===== DATA FOR THIS EXERCISE =====

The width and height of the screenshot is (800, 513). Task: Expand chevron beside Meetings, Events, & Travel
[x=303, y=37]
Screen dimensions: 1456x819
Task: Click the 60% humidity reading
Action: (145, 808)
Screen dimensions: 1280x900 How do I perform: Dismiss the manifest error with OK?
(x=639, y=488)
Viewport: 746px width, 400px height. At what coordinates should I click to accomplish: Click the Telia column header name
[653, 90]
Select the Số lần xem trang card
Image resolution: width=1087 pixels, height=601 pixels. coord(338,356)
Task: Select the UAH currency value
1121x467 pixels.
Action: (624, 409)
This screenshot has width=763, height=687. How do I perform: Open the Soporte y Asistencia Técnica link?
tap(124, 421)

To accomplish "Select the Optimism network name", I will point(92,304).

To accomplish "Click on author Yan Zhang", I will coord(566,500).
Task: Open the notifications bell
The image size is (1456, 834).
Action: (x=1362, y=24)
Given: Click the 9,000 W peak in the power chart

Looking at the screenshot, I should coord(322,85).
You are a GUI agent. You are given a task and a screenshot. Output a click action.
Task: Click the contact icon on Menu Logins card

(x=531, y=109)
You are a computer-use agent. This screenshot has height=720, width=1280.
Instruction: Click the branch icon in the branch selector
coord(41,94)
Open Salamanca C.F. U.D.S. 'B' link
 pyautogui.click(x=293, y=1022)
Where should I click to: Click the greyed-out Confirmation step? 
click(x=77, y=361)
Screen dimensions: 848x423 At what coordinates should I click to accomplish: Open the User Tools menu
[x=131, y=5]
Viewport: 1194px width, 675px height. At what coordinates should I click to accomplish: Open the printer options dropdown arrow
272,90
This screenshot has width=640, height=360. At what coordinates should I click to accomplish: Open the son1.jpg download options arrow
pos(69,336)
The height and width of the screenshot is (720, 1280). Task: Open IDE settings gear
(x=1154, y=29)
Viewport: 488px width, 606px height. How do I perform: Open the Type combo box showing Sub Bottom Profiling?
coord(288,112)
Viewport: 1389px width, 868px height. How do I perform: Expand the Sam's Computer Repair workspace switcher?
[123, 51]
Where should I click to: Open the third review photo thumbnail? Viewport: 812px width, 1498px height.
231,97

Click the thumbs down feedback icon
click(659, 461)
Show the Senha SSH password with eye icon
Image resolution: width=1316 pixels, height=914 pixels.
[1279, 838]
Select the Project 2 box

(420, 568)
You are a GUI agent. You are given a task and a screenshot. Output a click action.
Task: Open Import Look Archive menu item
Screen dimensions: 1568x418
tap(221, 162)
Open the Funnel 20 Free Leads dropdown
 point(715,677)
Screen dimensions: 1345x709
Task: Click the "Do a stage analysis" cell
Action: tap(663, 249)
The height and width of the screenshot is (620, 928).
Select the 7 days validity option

=====

**GIVEN REQUEST:** Format every line of the material above as a Markdown table with the columns Row and Line. Number the rows in order and leave out blank lines.

**CORRECT ANSWER:**
| Row | Line |
|---|---|
| 1 | The width and height of the screenshot is (800, 513). Task: Expand chevron beside Meetings, Events, & Travel |
| 2 | [x=303, y=37] |
| 3 | Screen dimensions: 1456x819 |
| 4 | Task: Click the 60% humidity reading |
| 5 | Action: (145, 808) |
| 6 | Screen dimensions: 1280x900 How do I perform: Dismiss the manifest error with OK? |
| 7 | (x=639, y=488) |
| 8 | Viewport: 746px width, 400px height. At what coordinates should I click to accomplish: Click the Telia column header name |
| 9 | [653, 90] |
| 10 | Select the Số lần xem trang card |
| 11 | Image resolution: width=1087 pixels, height=601 pixels. coord(338,356) |
| 12 | Task: Select the UAH currency value |
| 13 | 1121x467 pixels. |
| 14 | Action: (624, 409) |
| 15 | This screenshot has width=763, height=687. How do I perform: Open the Soporte y Asistencia Técnica link? |
| 16 | tap(124, 421) |
| 17 | To accomplish "Select the Optimism network name", I will point(92,304). |
| 18 | To accomplish "Click on author Yan Zhang", I will coord(566,500). |
| 19 | Task: Open the notifications bell |
| 20 | The image size is (1456, 834). |
| 21 | Action: (x=1362, y=24) |
| 22 | Given: Click the 9,000 W peak in the power chart |
| 23 | Looking at the screenshot, I should coord(322,85). |
| 24 | You are a GUI agent. You are given a task and a screenshot. Output a click action. |
| 25 | Task: Click the contact icon on Menu Logins card |
| 26 | (x=531, y=109) |
| 27 | You are a computer-use agent. This screenshot has height=720, width=1280. |
| 28 | Instruction: Click the branch icon in the branch selector |
| 29 | coord(41,94) |
| 30 | Open Salamanca C.F. U.D.S. 'B' link |
| 31 |  pyautogui.click(x=293, y=1022) |
| 32 | Where should I click to: Click the greyed-out Confirmation step?  |
| 33 | click(x=77, y=361) |
| 34 | Screen dimensions: 848x423 At what coordinates should I click to accomplish: Open the User Tools menu |
| 35 | [x=131, y=5] |
| 36 | Viewport: 1194px width, 675px height. At what coordinates should I click to accomplish: Open the printer options dropdown arrow |
| 37 | 272,90 |
| 38 | This screenshot has width=640, height=360. At what coordinates should I click to accomplish: Open the son1.jpg download options arrow |
| 39 | pos(69,336) |
| 40 | The height and width of the screenshot is (720, 1280). Task: Open IDE settings gear |
| 41 | (x=1154, y=29) |
| 42 | Viewport: 488px width, 606px height. How do I perform: Open the Type combo box showing Sub Bottom Profiling? |
| 43 | coord(288,112) |
| 44 | Viewport: 1389px width, 868px height. How do I perform: Expand the Sam's Computer Repair workspace switcher? |
| 45 | [123, 51] |
| 46 | Where should I click to: Open the third review photo thumbnail? Viewport: 812px width, 1498px height. |
| 47 | 231,97 |
| 48 | Click the thumbs down feedback icon |
| 49 | click(659, 461) |
| 50 | Show the Senha SSH password with eye icon |
| 51 | Image resolution: width=1316 pixels, height=914 pixels. |
| 52 | [1279, 838] |
| 53 | Select the Project 2 box |
| 54 | (420, 568) |
| 55 | You are a GUI agent. You are given a task and a screenshot. Output a click action. |
| 56 | Task: Open Import Look Archive menu item |
| 57 | Screen dimensions: 1568x418 |
| 58 | tap(221, 162) |
| 59 | Open the Funnel 20 Free Leads dropdown |
| 60 |  point(715,677) |
| 61 | Screen dimensions: 1345x709 |
| 62 | Task: Click the "Do a stage analysis" cell |
| 63 | Action: tap(663, 249) |
| 64 | The height and width of the screenshot is (620, 928). |
| 65 | Select the 7 days validity option |